Cliquez-ici pour écouter son témoignage sur les conditions carcérales au Rwanda.
Au sein de la communauté internationale, pas grand monde ne semble s’émouvoir de cette situation, car « LES » Hutu ont commis un génocide contre les Tutsi, expression consacrée, stigmatisant toute une ethnie, sans aucune distinction entre les coupables et les innocents, souvent eux-mêmes victimes du conflit rwandais, dans lequel, probablement toutes les familles rwandaises ont été endeuillées.
Pire encore, au sein même de la communauté rwandaise, rares sont ceux qui ont le courage de défendre une personne détenue lorsqu’ils ont la conviction de son innocence car la crainte est grande d’être dénoncé comme étant un « partisan des génocidaires ».
Sur les bancs des universités, les étudiants en droit apprennent, dès leur première année, la maxime selon laquelle « mieux vaut acquitter 10 coupables plutôt que de condamner un innocent ». Au Rwanda, la maxime s’est inversée, et la prudence appelle plutôt à la condamnation « mieux vaut condamner 10 innocents plutôt qu’acquitter un coupable ».
Le plus grave est que la situation est légitimée et justifiée. En coulisses, des responsables rwandais, afin de justifier l’inaction face à des cas évidents d’injustice, n’hésitent même pas à déclarer que « c’est une injustice qui en remplace une autre car beaucoup de victimes Tutsi n’obtiendront probablement jamais ni justice, ni réparation ».
Depuis 1994, la gestion du système judiciaire n’a cessé de creuser un fossé entre les ethnies, créant au Rwanda une nouvelle situation potentiellement explosive. Dans une interview accordée à Jambonews, Filip Reyntjens, spécialiste belge de la Région des Grands Lacs, avait estimé qu’aujourd’hui la polarisation ethnique était plus intense qu’il y’a quinze ans en raison de plusieurs facteurs dont le fonctionnement des Gacaca.
Afin d’apaiser les tensions et de poser le premier pas sur le chemin de la réconciliation, le gouvernement doit cesser de faire des déclarations et plutôt poser des gestes, car une réconciliation ne se décrète pas mais se construit pas à pas.
L’un de ces premiers pas devant être impérativement posé est celui de la reconnaissance de ces victimes oubliées, « dégâts collatéraux de la tragédie »et trouver une forme de réparation envers les familles, ne fût ce que symbolique.
Parfois les familles des victimes de cette défaillance judiciaire ne sont mêmes pas exigeantes envers l’Etat.
Envers sa mère, lorsque nous lui demandons ce qu’elle désire, Kami Rachelle Runyinya, l’une des filles du professeur Runyinya déclare qu’elle et sa famille auraient simplement « désiré pouvoir l’enterrer. On n’a eu qu’une indication vague sur le lieu où elle a été enterrée » avant de considérer qu’en dehors de cela, il n y’a pas grand-chose à faire, à réclamer, « à part poursuivre les responsables de la mort de ma mère.»
« Par rapport à mon Papa », poursuit-elle «je désire qu’on arrête de chercher la petite bête alors qu’ils savent très bien qu’il est innocent » avant de continuer « Il y’a quelques années ils ont essayé de lui faire avouer des « trucs » afin de le libérer et il a refusé disant préférer rester en prison, plutôt qu’avouer une chose qu’il n’a pas faite. »
Et à elle de conclure: « Je veux que justice soit faite, je veux que l’honneur de mon père soit rétabli car la, ça a trop duré ».
Ruhumuza Mbonyumutwa
1. CLIIR : Communiqué n°112/2008 du 15 février 2008.
2. F. Reyntjens, « Talking or Fighting, Political Evolution in Rwanda and Burundi, 1998-1999 », Current African Issues No.21, p. 14.

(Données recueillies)

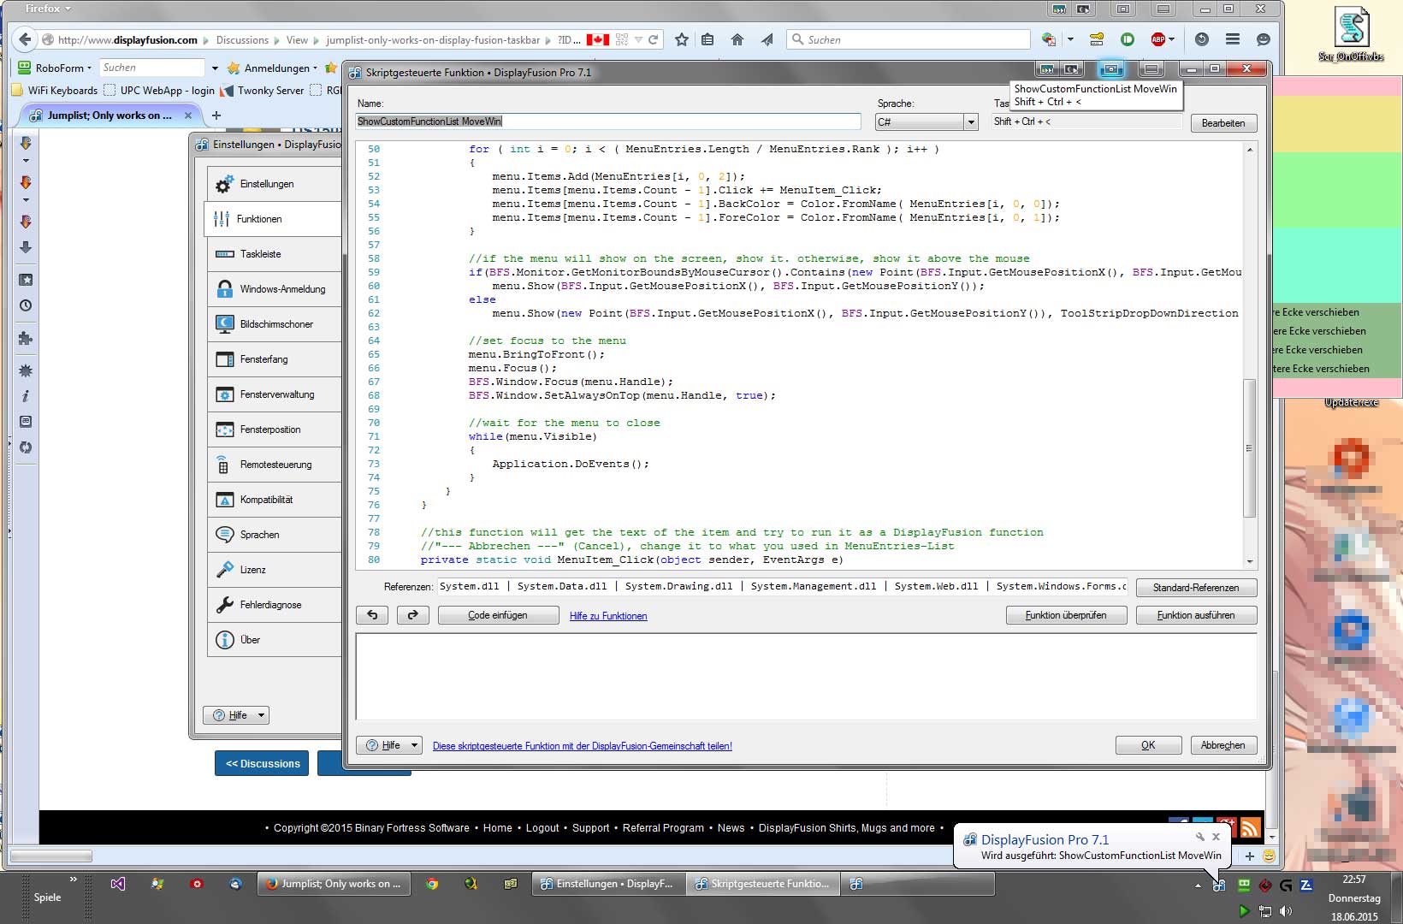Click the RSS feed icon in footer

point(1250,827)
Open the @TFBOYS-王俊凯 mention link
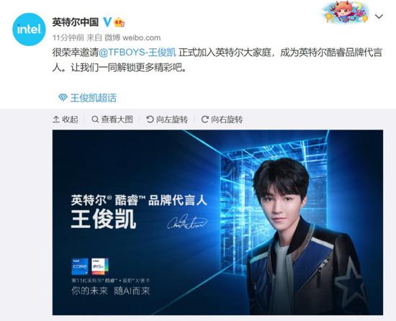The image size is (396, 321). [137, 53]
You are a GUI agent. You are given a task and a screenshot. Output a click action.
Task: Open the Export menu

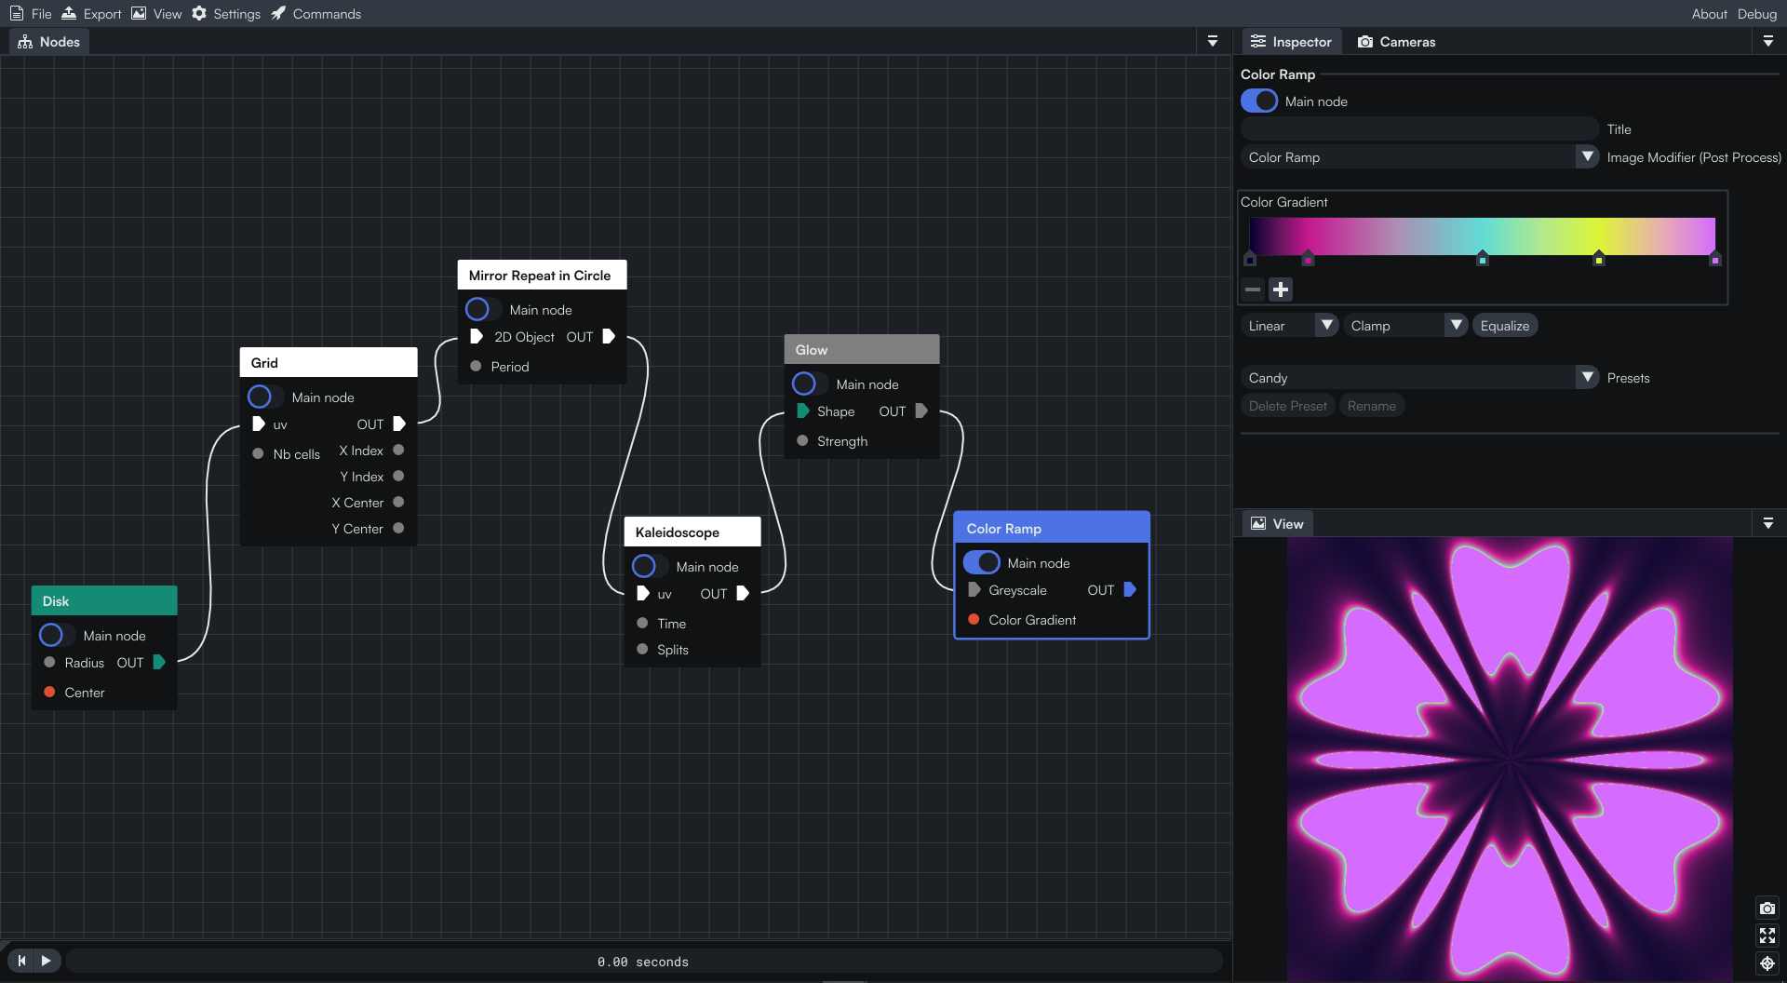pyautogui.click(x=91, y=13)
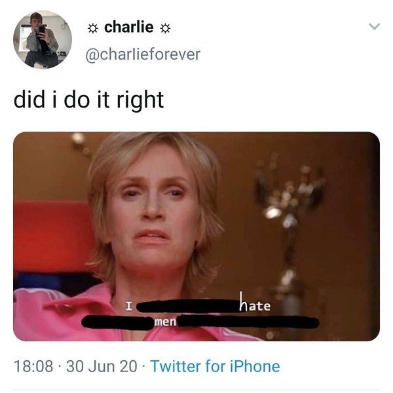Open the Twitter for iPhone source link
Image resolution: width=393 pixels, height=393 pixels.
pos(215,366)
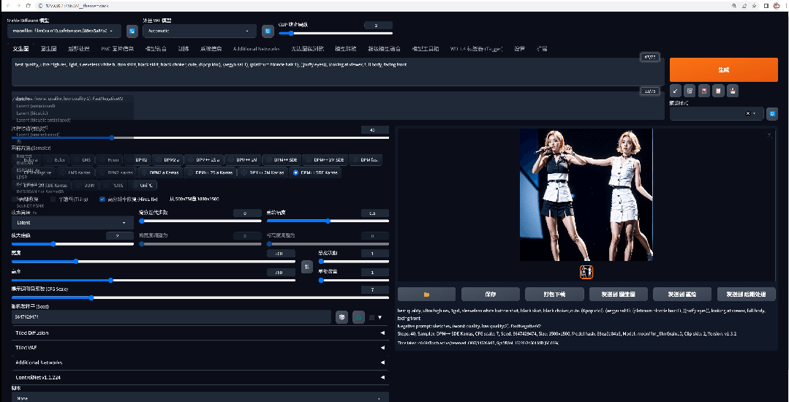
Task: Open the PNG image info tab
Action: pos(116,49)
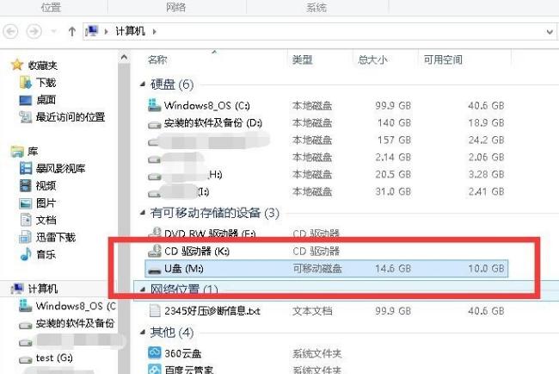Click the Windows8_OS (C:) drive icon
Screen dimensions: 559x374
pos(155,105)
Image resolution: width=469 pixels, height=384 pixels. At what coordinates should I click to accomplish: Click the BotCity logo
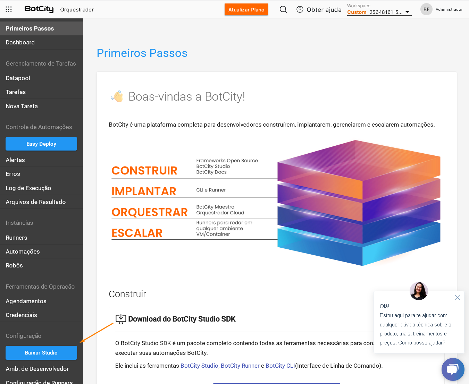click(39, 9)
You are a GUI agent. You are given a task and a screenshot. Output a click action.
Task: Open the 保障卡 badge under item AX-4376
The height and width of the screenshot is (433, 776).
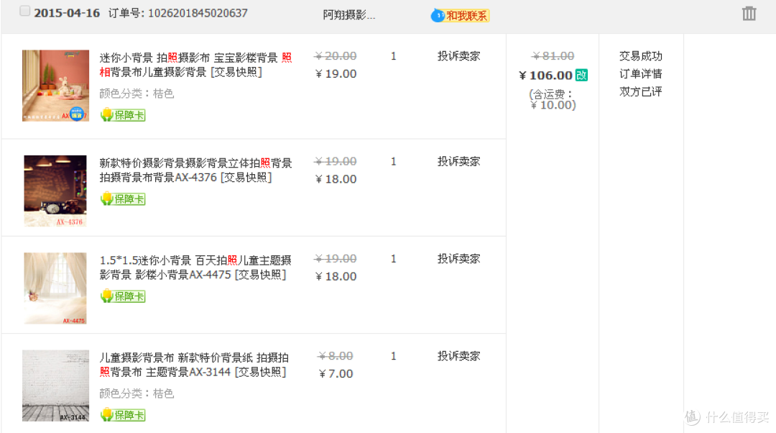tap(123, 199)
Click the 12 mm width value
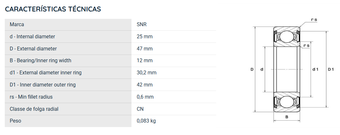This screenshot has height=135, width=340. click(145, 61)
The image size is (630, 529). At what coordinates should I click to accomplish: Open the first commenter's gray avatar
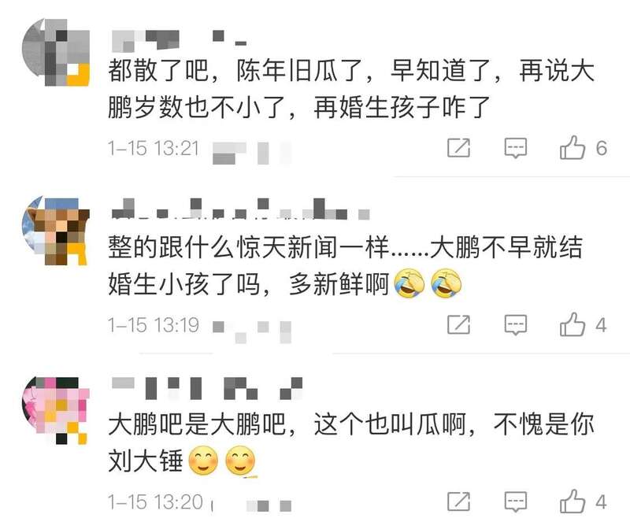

- _Consignes_:
**A.** Répondez à ces questions sur le texte sur la justice au Rwanda :
(i) Quelle nationalité le texte attribue-t-il à Filip Reyntjens, et de quelle région est-il spécialiste ?
(ii) Selon Kami Rachelle Runyinya, qu'auraient simplement désiré elle et sa famille à propos de sa mère ?
(iii) Quelle maxime les étudiants en droit apprennent-ils dès leur première année ?
**B.** Veuillez restituer sans changement le passage du texte sur la justice au Rwanda qui va de « Afin d’apaiser les » à « construit pas à pas. ».
**C.** Relevez toutes les personnes que le texte sur la justice au Rwanda désigne par leur nom.
La liste ne sert à rien pour cet exercice.

- _Corrigé_:
**A.**
(i) Il est belge et spécialiste de la Région des Grands Lacs.
(ii) Pouvoir l'enterrer.
(iii) « mieux vaut acquitter 10 coupables plutôt que de condamner un innocent »

**B.**
Afin d’apaiser les tensions et de poser le premier pas sur le chemin de la réconciliation, le gouvernement doit cesser de faire des déclarations et plutôt poser des gestes, car une réconciliation ne se décrète pas mais se construit pas à pas.

**C.** Filip Reyntjens, Kami Rachelle Runyinya, le professeur Runyinya, Ruhumuza Mbonyumutwa